(Document section begins)
Interface IPitchDetector<T>
- Namespace
- AiDotNet.Interfaces
- Assembly
- AiDotNet.dll
Defines the contract for pitch (fundamental frequency) detection.
public interface IPitchDetector<T>
Type Parameters
TThe numeric type used for calculations.
Remarks
Pitch detection finds the fundamental frequency (F0) of periodic signals. This is essential for music analysis and speech processing.
For Beginners: Pitch is what makes a note sound "high" or "low".
Technical definition:
- Pitch = perceived frequency of a sound
- F0 (fundamental frequency) = the lowest frequency component
- Measured in Hz (cycles per second)
(Document section ends)
(Records begins)
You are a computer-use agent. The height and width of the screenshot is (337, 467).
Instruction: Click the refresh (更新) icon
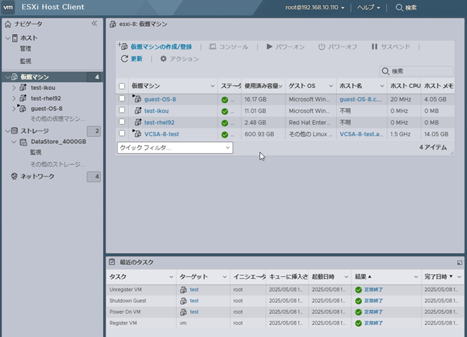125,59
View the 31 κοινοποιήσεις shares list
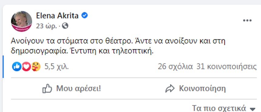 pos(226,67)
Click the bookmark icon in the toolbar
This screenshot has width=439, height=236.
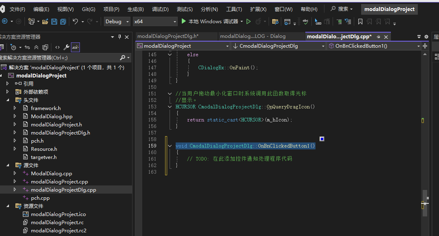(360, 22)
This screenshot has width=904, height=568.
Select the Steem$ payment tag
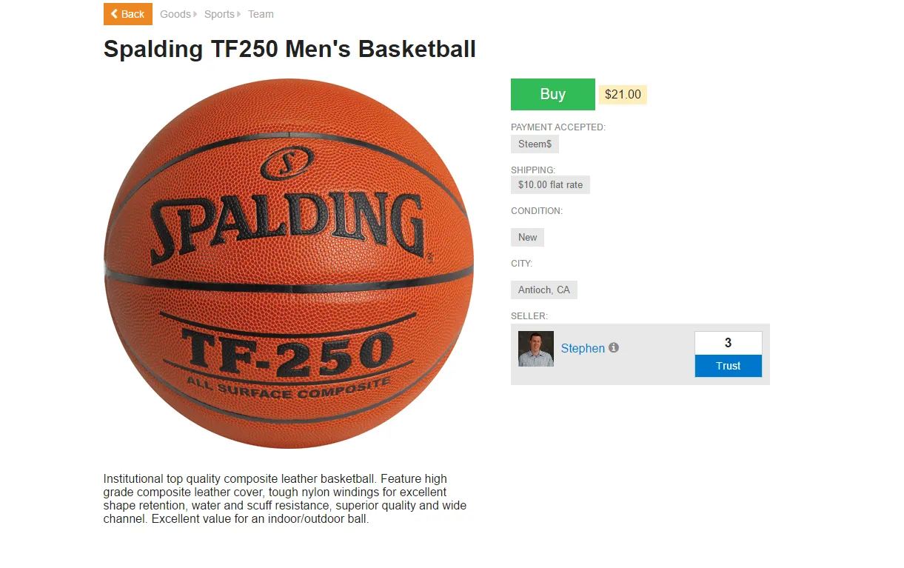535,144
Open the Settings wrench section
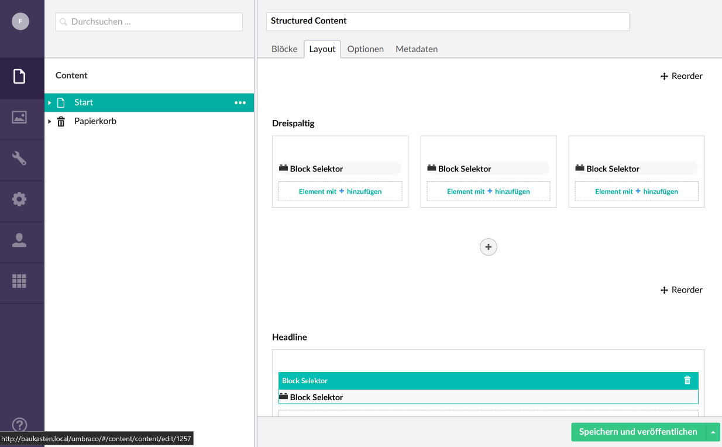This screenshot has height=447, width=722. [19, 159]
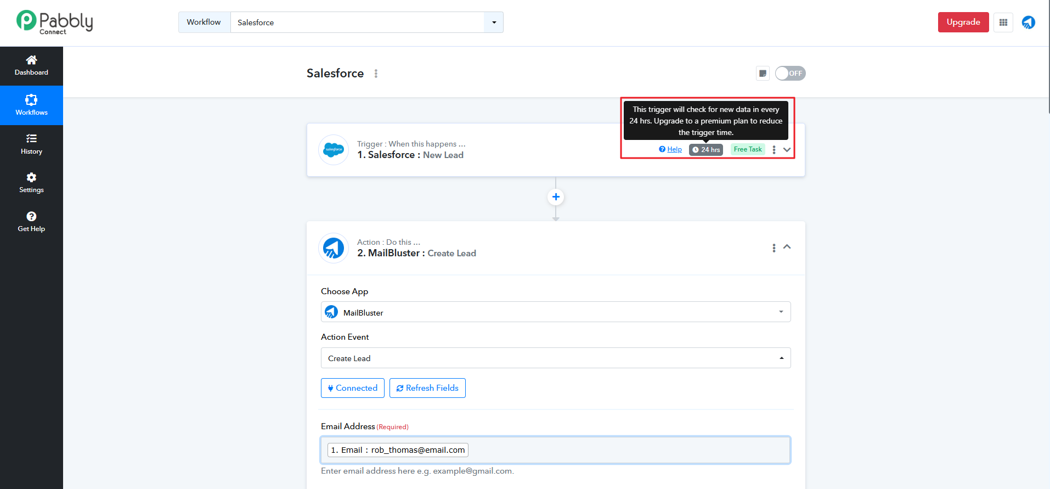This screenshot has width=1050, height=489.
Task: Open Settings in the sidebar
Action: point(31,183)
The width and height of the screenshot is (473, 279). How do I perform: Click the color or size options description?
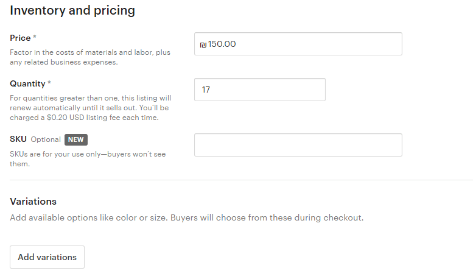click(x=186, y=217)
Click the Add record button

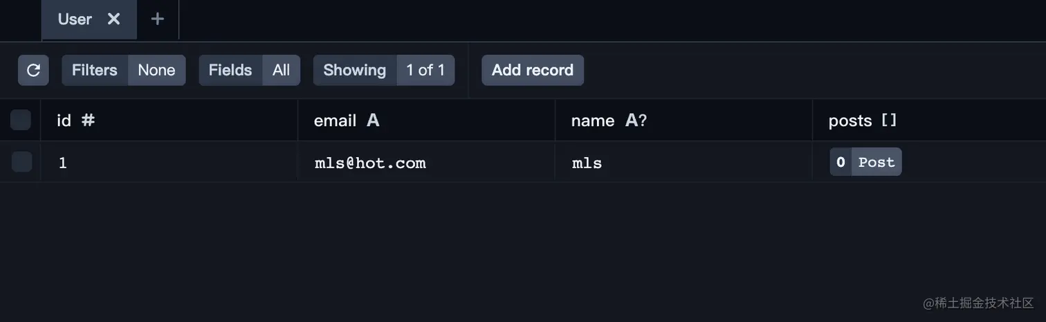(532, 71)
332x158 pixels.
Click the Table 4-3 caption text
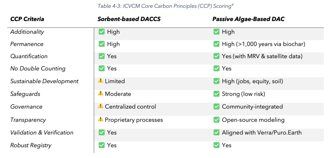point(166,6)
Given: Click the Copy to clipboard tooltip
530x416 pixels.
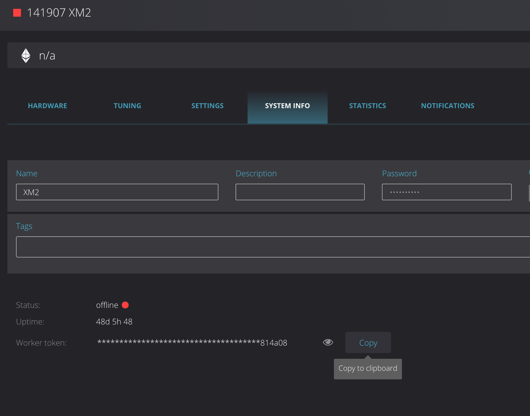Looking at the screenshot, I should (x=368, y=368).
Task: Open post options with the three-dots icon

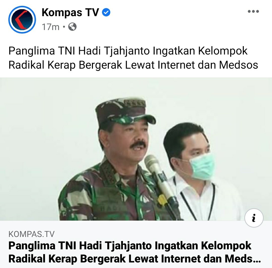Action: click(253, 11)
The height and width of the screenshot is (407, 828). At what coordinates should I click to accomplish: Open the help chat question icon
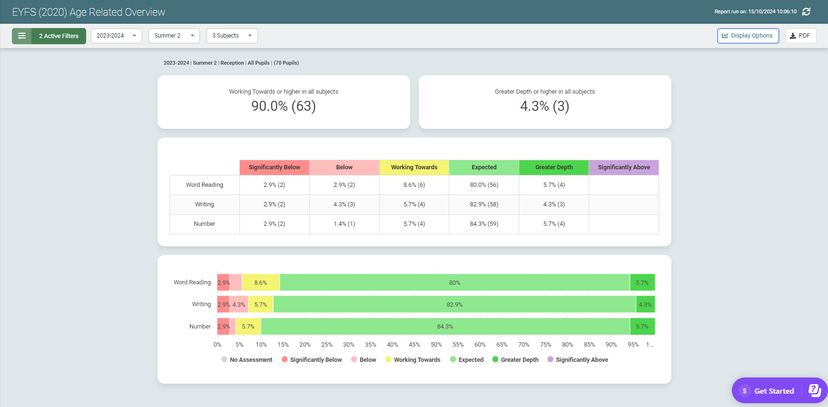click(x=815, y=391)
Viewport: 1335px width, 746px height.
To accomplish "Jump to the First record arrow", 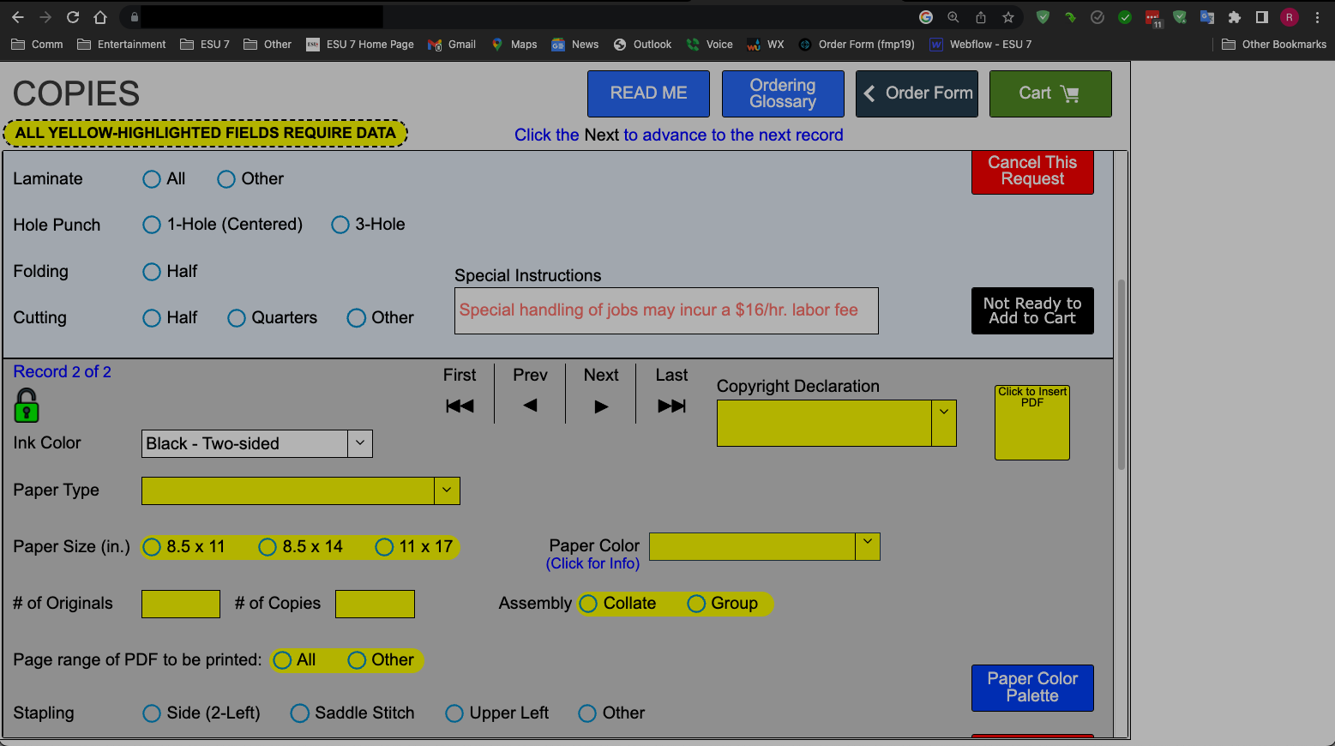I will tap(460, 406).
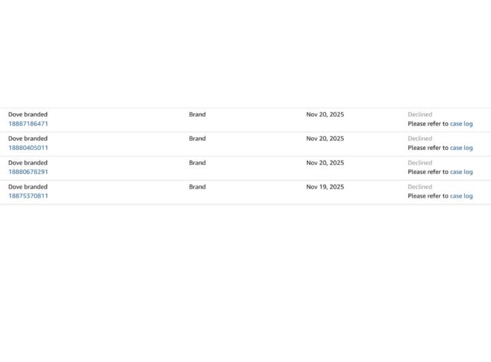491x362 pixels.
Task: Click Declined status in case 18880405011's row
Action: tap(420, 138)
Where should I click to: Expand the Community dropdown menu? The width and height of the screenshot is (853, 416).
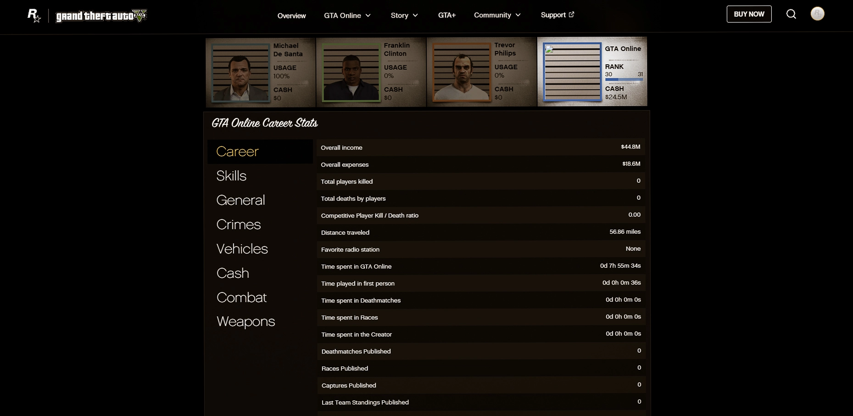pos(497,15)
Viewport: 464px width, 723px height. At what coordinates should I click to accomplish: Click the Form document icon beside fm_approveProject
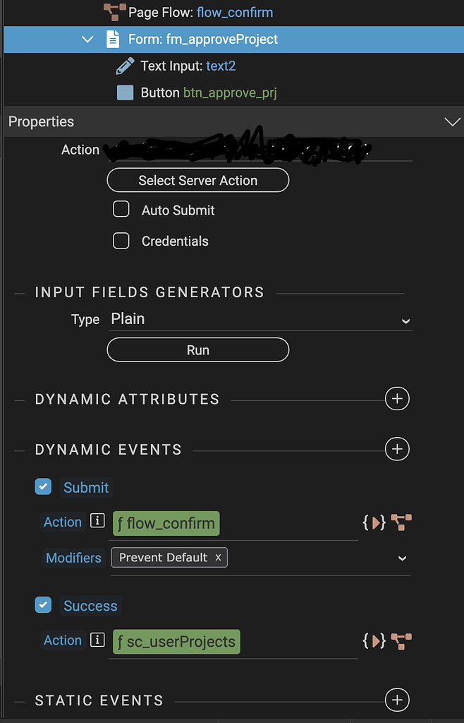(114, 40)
(Records ends)
### [Work request]
Duplicate the section of the IPitchDetector<T> documentation above, starting at "For Beginners: Pitch" and ending at "(cycles per second)".

### [Your response]
For Beginners: Pitch is what makes a note sound "high" or "low".
Technical definition:
- Pitch = perceived frequency of a sound
- F0 (fundamental frequency) = the lowest frequency component
- Measured in Hz (cycles per second)